Выждав, он спросил: —Это и впрямь так быстро, как об этом пишут?

— Да, думаю, именно так. Я же говорю — я раньше ничего подобного не видел. Читал только.

— Мгновенно?

Риццарди подумал, прежде чем ответить.

— Думаю, да — или почти мгновенно. Возможно, он успел почувствовать, что ему плохо, но мог подумать, что это удар или сердечный приступ. Во всяком случае, прежде, чем он понял, что с ним случилось, он был уже мертв.

— А от чего, собственно, человек умирает?

— Все отключается. Все органы мгновенно перестают работать: сердце, легкие, мозг.

— 3а несколько секунд?

— Да. За пять — ну, от силы десять.

— Тогда понятно, что они его вовсю использовали, — сказал Брунетти.

— Кто — они?

— Шпионы. В шпионских романах. Капсулы, спрятанные в дупле зуба.

Доктор хмыкнул. Наверное, ассоциации Брунетти показались ему странными.

— Н-да, действует быстро, что и говорить, но есть и другие яды, куда сильнее. — И, увидев вопросительно поднятые брови собеседника, поспешил объяснить. — Ботулин. Этого количества хватило бы, чтобы отравить половину Италии.

Большего из данной темы явно было не выжать, несмотря на очевидный энтузиазм доктора.

— Что-нибудь еще? — спросил Брунетти.

— Такое впечатление, что последние недели он от чего-то лечился. Не знаете, может, он простыл или там грипп подхватил или еще что-нибудь в этом духе?

— Нет, — Брунетти покачал головой. — Пока что у нас нет таких сведений. А что?

— Следы от инъекций.
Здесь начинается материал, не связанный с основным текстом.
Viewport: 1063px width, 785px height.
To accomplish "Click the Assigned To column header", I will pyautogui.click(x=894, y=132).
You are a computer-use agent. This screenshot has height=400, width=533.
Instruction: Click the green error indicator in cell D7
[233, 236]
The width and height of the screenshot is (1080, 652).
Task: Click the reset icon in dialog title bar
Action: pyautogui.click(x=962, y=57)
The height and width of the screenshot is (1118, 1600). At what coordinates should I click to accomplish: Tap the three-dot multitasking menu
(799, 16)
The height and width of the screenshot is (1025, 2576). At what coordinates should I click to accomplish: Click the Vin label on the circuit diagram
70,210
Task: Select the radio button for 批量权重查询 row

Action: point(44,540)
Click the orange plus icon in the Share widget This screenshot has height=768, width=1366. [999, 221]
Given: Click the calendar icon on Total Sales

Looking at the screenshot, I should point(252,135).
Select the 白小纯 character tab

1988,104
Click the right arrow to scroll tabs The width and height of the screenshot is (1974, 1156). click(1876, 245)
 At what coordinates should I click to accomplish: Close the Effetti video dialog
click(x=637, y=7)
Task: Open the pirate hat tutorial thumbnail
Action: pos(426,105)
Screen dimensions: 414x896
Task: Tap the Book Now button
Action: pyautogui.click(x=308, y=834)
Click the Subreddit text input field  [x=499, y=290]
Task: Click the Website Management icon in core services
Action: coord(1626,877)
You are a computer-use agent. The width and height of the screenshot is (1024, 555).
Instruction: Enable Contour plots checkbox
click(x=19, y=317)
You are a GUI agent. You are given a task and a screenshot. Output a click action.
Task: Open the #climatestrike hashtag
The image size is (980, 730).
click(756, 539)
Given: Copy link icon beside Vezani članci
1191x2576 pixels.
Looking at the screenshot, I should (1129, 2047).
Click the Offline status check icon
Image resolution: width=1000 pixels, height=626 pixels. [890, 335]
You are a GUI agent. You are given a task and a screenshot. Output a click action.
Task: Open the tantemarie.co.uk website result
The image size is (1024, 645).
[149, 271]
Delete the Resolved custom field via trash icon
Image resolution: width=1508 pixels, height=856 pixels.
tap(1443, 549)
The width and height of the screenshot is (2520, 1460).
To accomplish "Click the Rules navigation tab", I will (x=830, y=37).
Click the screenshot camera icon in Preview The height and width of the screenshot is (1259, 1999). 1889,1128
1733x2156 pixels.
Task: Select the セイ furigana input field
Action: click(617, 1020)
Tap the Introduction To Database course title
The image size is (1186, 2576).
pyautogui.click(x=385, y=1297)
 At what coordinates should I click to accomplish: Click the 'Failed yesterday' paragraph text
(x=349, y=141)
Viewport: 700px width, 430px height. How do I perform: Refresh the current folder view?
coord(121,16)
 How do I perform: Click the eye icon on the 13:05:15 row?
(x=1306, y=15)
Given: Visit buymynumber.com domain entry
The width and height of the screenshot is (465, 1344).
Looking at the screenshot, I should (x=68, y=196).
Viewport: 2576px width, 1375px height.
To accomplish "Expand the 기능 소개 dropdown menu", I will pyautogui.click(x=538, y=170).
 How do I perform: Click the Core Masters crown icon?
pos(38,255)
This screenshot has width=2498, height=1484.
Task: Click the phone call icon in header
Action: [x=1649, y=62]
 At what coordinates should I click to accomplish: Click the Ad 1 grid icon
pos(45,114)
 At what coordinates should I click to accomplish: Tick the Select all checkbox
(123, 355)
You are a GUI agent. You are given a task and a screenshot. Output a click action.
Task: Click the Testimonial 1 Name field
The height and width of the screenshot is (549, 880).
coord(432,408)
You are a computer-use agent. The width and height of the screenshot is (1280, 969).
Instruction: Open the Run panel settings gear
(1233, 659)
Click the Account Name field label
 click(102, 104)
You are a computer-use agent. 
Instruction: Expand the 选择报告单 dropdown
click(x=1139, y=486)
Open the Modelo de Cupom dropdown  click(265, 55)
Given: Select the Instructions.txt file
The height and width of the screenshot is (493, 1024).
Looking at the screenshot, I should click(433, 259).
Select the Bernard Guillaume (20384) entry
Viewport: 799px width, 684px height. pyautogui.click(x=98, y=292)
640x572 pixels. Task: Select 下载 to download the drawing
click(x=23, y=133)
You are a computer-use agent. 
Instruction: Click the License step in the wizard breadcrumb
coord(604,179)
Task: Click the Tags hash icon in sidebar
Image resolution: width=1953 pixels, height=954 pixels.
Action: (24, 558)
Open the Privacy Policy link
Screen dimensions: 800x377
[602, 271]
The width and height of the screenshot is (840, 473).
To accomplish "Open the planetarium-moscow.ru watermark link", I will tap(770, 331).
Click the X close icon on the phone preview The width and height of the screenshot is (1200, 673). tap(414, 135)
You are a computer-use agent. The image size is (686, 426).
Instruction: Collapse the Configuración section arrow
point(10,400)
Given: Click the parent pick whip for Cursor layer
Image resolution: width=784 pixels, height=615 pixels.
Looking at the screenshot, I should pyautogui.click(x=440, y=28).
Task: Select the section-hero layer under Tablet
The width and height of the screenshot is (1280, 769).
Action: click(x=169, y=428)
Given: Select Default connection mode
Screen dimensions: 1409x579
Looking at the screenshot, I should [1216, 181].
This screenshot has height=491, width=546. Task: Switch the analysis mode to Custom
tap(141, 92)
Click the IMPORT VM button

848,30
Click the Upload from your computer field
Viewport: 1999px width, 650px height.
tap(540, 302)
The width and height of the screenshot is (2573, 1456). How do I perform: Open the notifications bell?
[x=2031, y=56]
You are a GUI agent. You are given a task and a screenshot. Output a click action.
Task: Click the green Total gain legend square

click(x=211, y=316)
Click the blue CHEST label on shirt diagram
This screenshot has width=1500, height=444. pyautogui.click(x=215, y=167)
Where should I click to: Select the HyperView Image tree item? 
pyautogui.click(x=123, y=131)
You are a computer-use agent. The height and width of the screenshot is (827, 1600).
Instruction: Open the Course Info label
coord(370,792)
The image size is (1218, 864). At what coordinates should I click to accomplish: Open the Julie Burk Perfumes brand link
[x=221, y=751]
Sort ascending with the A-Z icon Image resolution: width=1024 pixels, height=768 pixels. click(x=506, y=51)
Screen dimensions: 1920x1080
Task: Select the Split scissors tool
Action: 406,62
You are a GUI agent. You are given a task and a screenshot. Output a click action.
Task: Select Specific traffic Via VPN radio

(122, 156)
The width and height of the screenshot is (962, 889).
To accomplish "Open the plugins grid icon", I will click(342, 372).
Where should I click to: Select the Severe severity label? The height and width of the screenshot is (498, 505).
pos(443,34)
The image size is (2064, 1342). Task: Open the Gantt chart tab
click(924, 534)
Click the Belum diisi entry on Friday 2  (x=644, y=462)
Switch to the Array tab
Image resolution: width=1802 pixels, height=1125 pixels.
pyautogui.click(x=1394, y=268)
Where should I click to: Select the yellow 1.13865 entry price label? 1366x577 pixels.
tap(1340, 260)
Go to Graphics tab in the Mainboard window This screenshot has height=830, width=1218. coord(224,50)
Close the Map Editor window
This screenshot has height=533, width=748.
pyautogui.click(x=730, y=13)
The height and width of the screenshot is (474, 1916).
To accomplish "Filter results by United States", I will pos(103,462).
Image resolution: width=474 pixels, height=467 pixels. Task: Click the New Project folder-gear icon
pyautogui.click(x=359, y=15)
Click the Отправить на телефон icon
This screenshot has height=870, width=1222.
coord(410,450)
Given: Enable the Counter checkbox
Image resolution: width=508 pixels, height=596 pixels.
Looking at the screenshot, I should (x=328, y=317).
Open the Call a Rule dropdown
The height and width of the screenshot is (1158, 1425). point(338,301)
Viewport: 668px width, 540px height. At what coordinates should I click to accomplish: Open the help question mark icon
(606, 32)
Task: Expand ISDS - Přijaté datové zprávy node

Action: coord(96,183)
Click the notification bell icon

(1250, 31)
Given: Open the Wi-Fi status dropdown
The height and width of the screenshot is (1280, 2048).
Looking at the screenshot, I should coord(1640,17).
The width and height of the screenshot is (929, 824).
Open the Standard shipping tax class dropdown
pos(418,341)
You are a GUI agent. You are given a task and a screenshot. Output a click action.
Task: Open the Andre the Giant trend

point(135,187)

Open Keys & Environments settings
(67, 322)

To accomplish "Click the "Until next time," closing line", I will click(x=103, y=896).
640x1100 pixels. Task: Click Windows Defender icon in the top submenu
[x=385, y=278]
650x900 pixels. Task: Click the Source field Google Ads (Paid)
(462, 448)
Никаких признаков злоупотребления наркотическими препаратами нет, так что, думаю, это были антибиотики или какие-нибудь витамины— словом, стандартный курс лечения. Вообще-то и следы эти настолько слабые, что, может, и не было никаких инъекций, просто синяки, и все.

— Но не наркотики?

— Нет, не похоже. Он легко мог бы сделать себе укол в правое бедро— он ведь был правша, — но ведь правше никак не уколоть себя ни в правое предплечье, ни в левую ягодицу, во всяком случае, в то место, где я обнаружил след. При том что здоровье у него, как я говорил уже, было отменное. Будь хоть какие-то признаки того, что он употреблял наркотики, уж я бы их нашел. — Он умолк, затем добавил: — Да и вообще я не уверен, что эти следы— на самом деле то, чем я их считаю. В отчете я их именую следами подкожных кровоизлияний.

По тону доктора Брунетти заключил, что тот не придает им особого значения и теперь жалеет уже, что упомянул о них.

— Еще что-нибудь?

— Больше ничего. Убийца, кто бы он ни был, украл у него еще как минимум десять лет жизни.

По своему обыкновению, Риццарди не выказал, а по-видимому, и не испытывал особого желания узнать, кто все-таки мог совершить это убийство. За все годы их знакомства Брунетти не услышал от доктора ни одного вопроса о преступнике. Иногда тот проявлял интерес, порой очень горячий, к какому-нибудь изощренному способу убийства, но казалось, ему совершенно все равно, кто совершил его и найдут ли убийцу.

— Спасибо, Этторе, — Брунетти пожал руку доктору. — Хотел бы я, чтобы наши в лаборатории так работали.

— Боюсь, для этого у них любопытства маловато, — ответил Риццарди, и Брунетти в очередной раз утвердился в своей уверенности, что этого человека ему не понять никогда.